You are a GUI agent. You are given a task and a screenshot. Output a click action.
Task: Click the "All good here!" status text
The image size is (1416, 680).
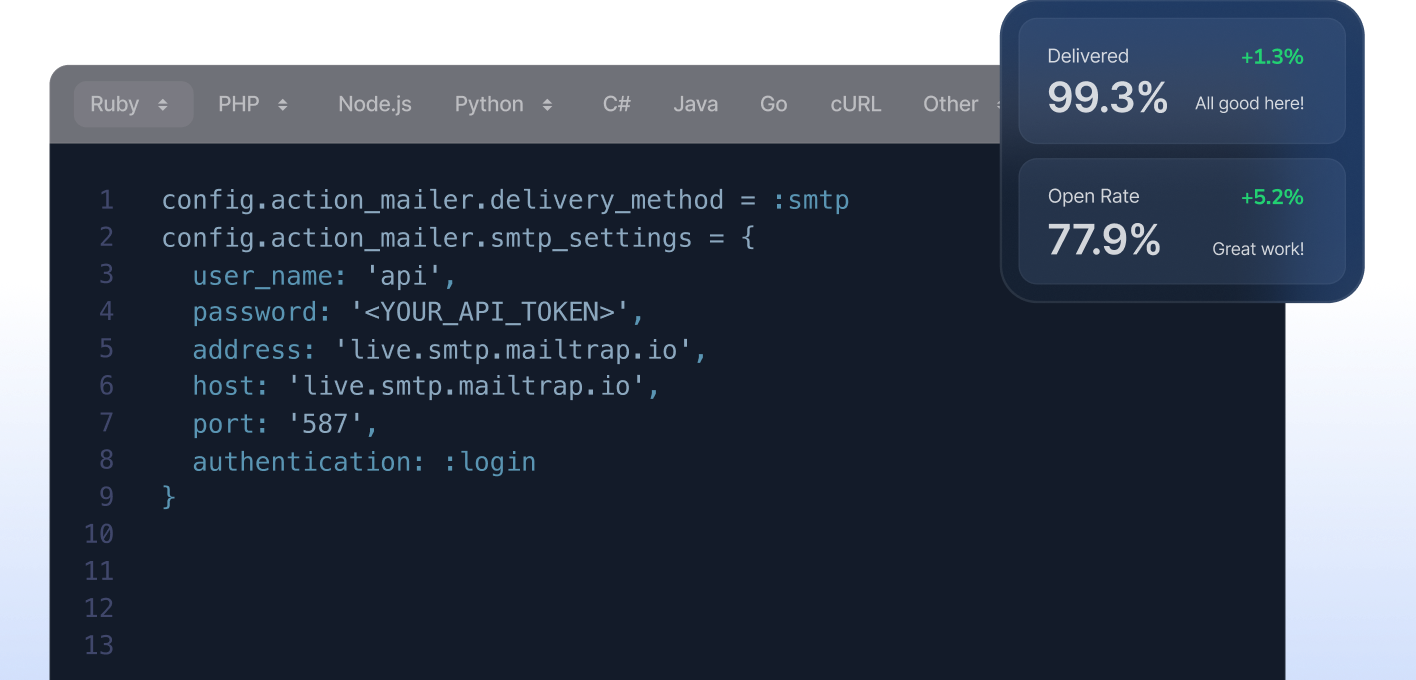click(1249, 103)
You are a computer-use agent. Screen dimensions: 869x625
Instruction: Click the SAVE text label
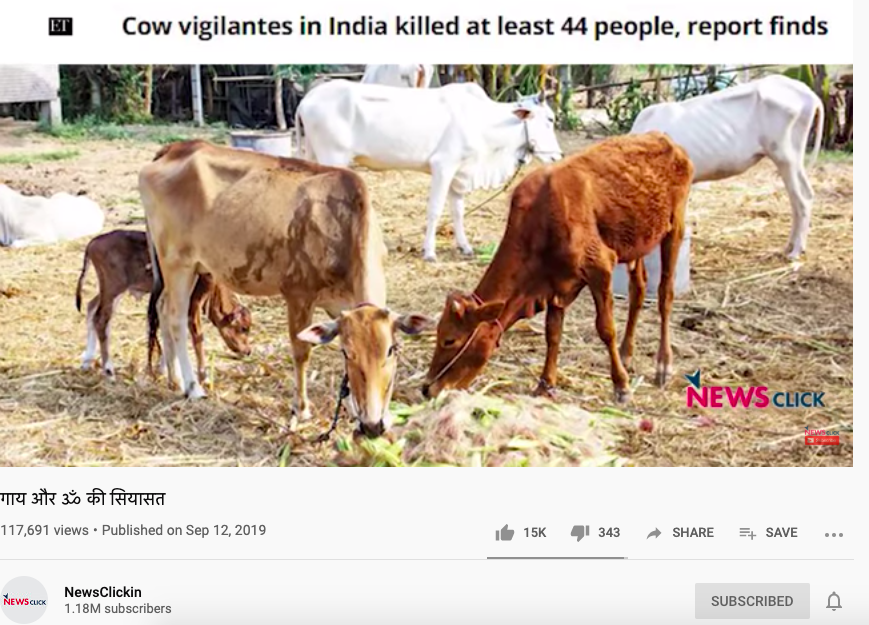click(781, 532)
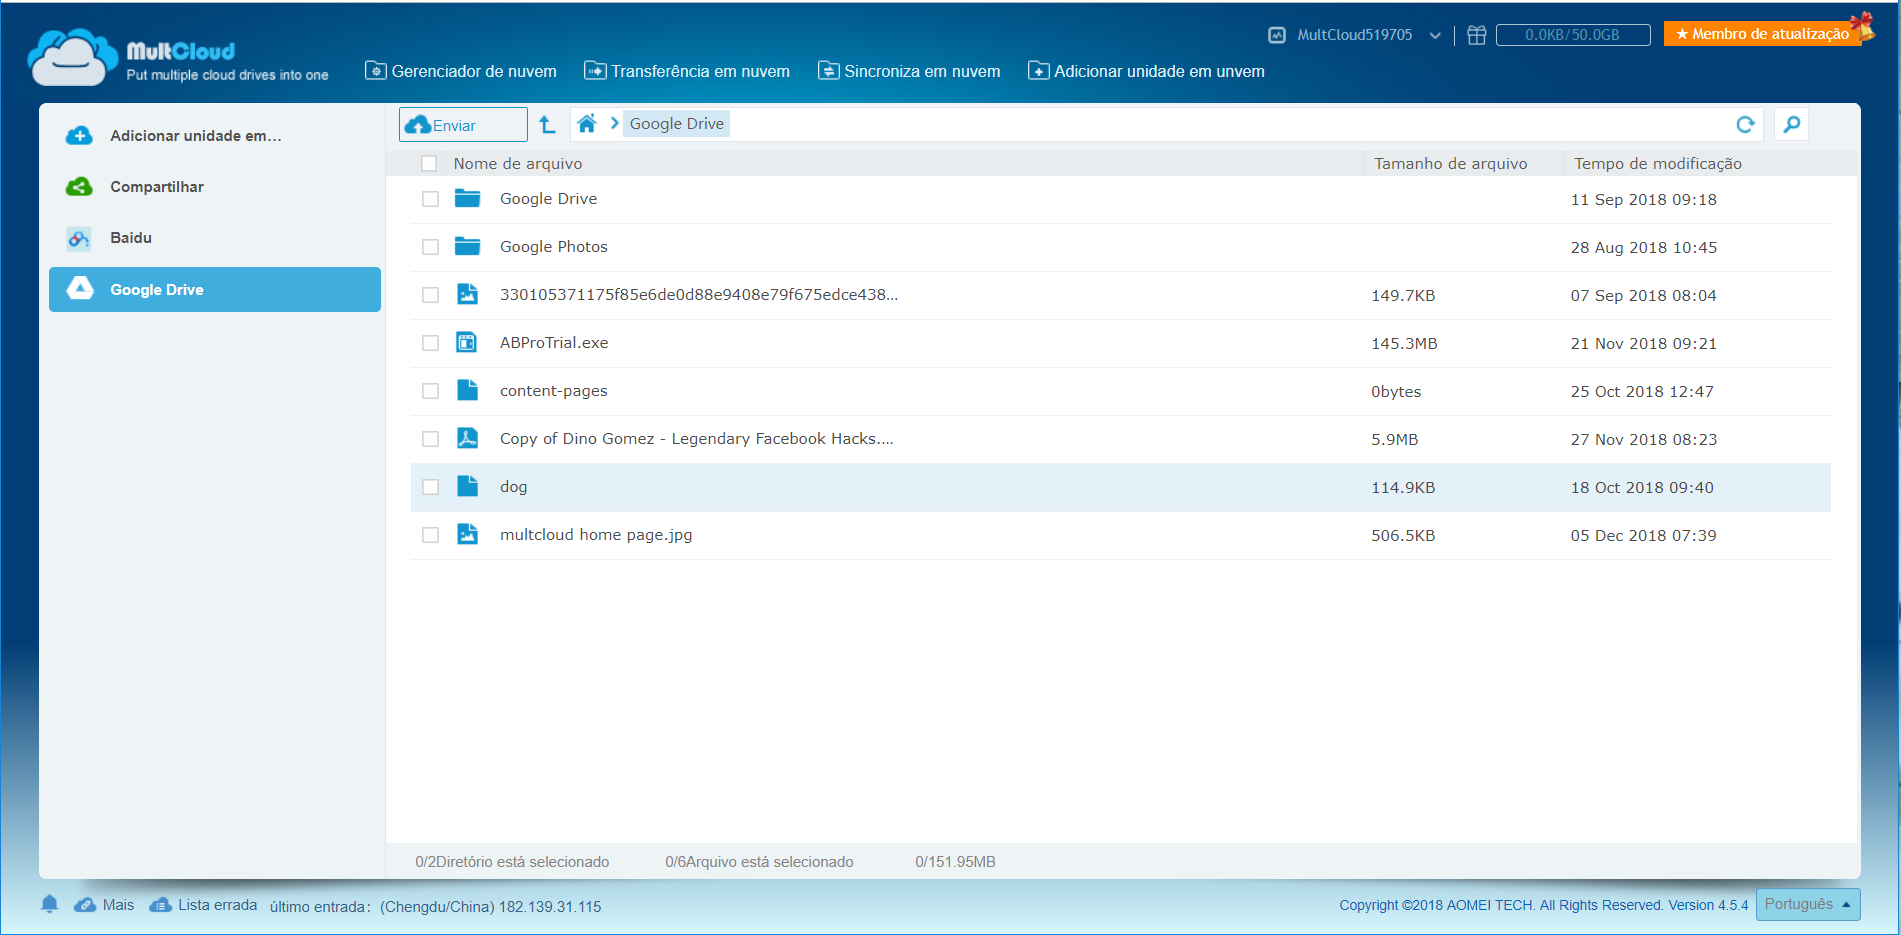
Task: Tick the select-all checkbox in header
Action: tap(429, 163)
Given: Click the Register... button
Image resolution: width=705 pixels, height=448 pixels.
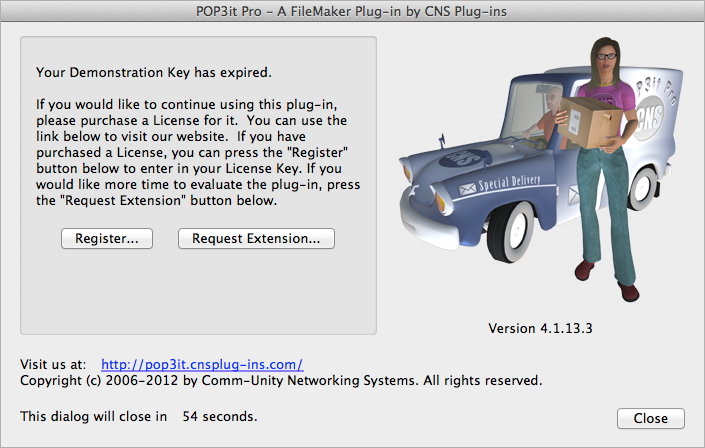Looking at the screenshot, I should [107, 238].
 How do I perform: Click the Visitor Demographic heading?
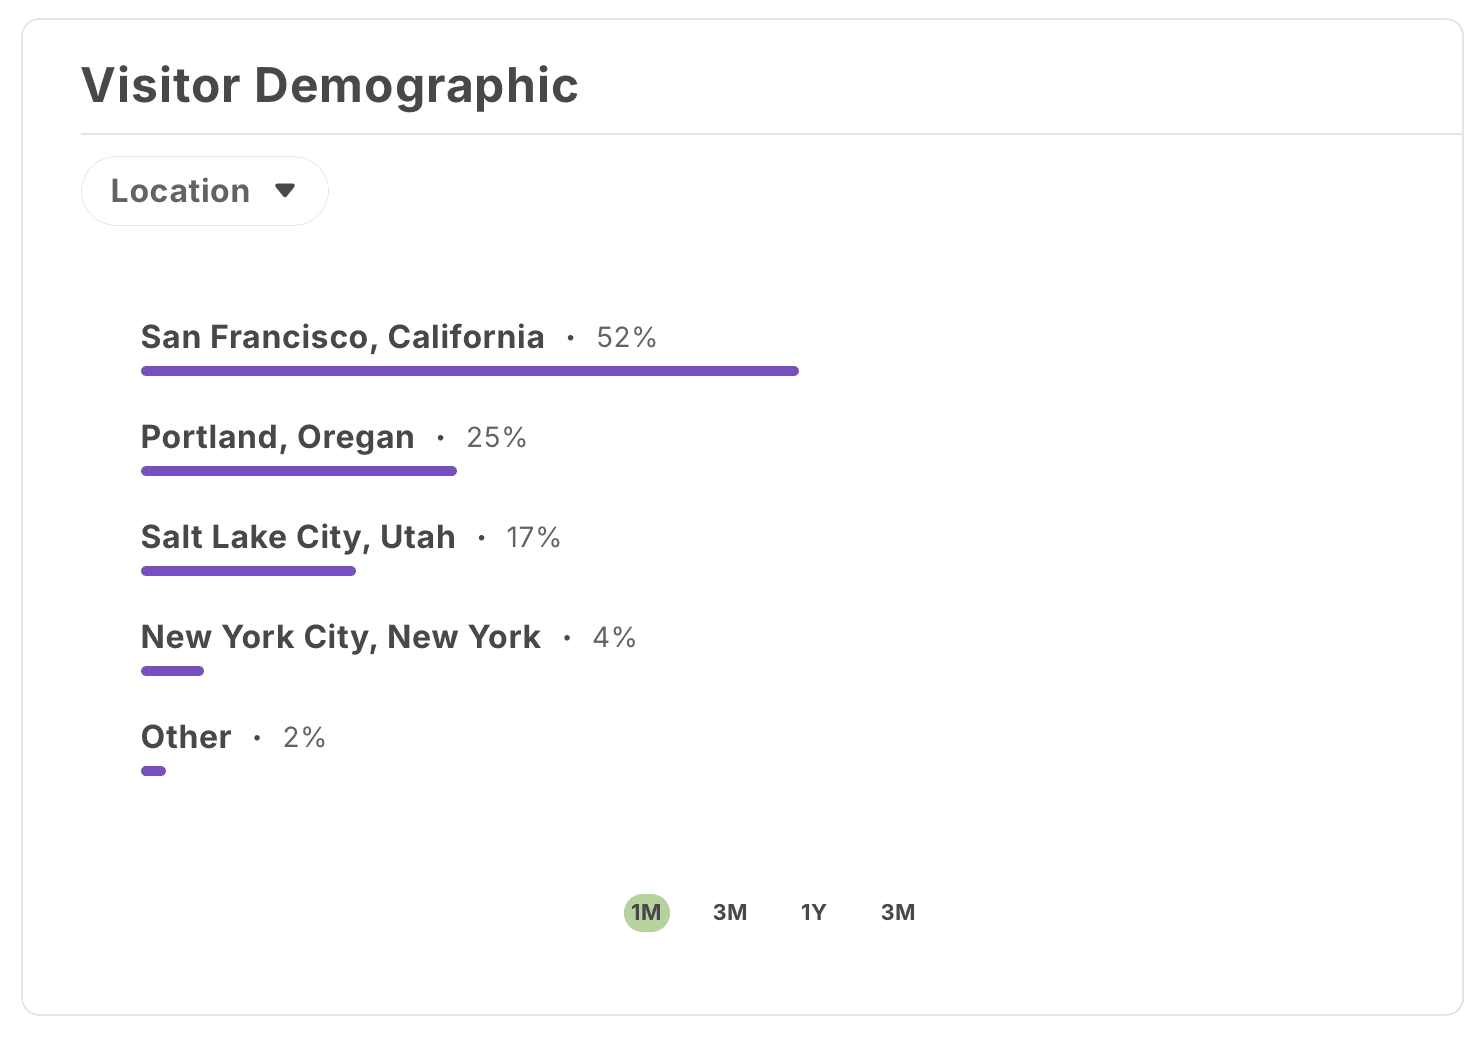pyautogui.click(x=330, y=85)
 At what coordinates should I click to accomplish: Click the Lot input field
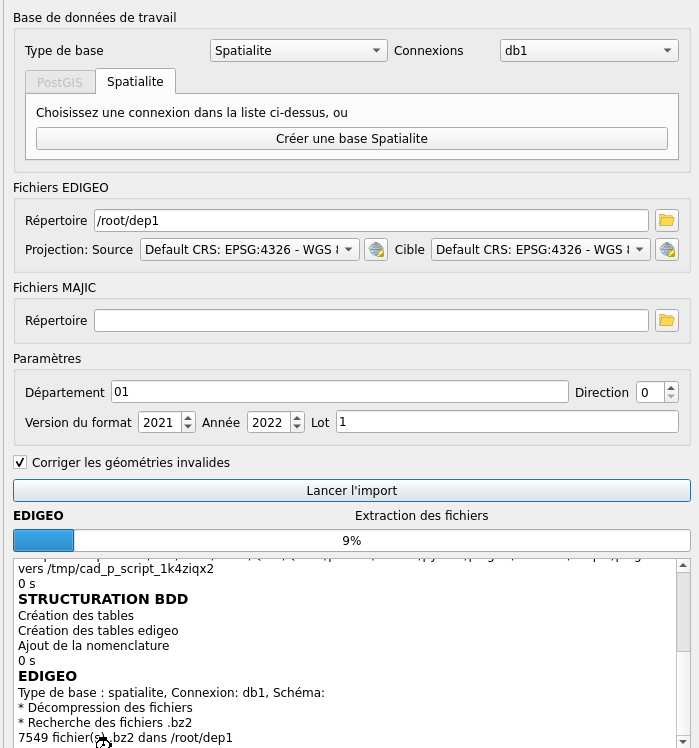pos(506,423)
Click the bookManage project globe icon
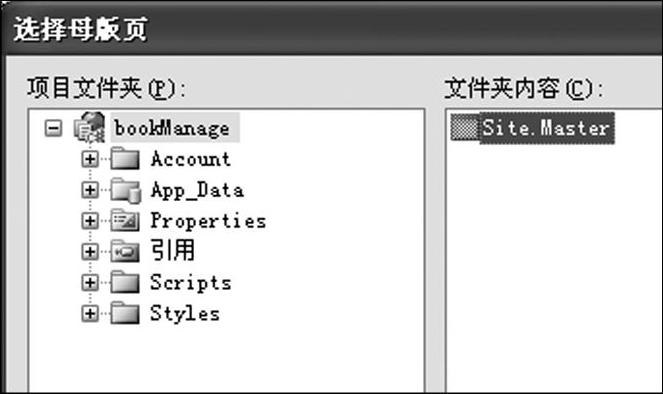 (89, 127)
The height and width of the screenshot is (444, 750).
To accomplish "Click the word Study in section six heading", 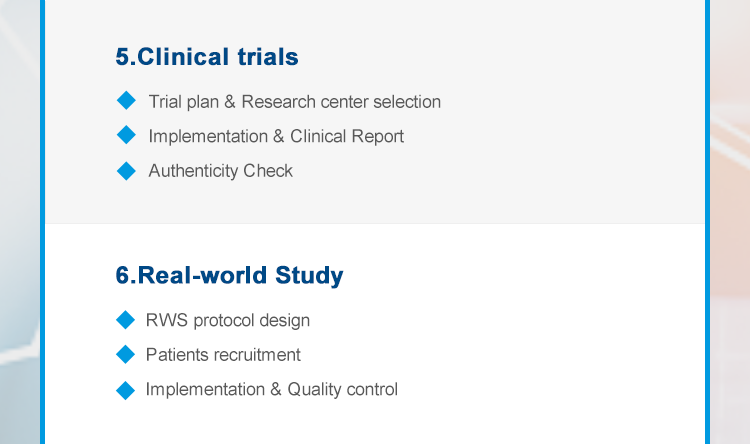I will (309, 276).
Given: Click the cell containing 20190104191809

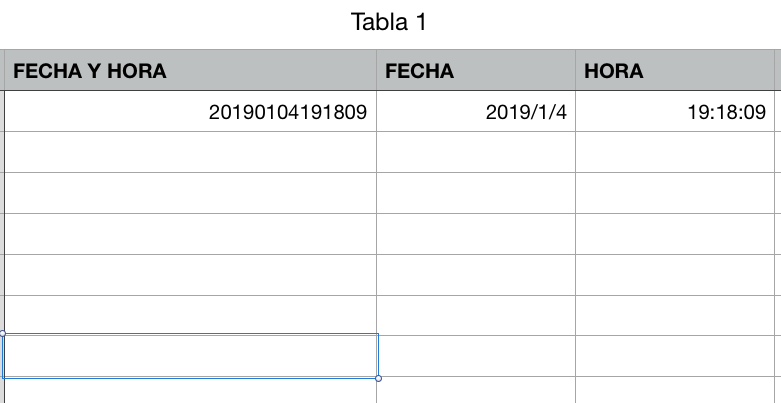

------------------------------------------------------------

Begin at the first line of the records and please reproduce every line exactly through the one containing "You are a computer-use", leaving all pictures out.

● **ANSWER BOX**:
You are a GUI agent. You are given a task and a screenshot. Output a click action.
Task: Click the "All good here!" status text
The image size is (1416, 680).
click(1249, 103)
You are a computer-use agent. Screen dimensions: 869x625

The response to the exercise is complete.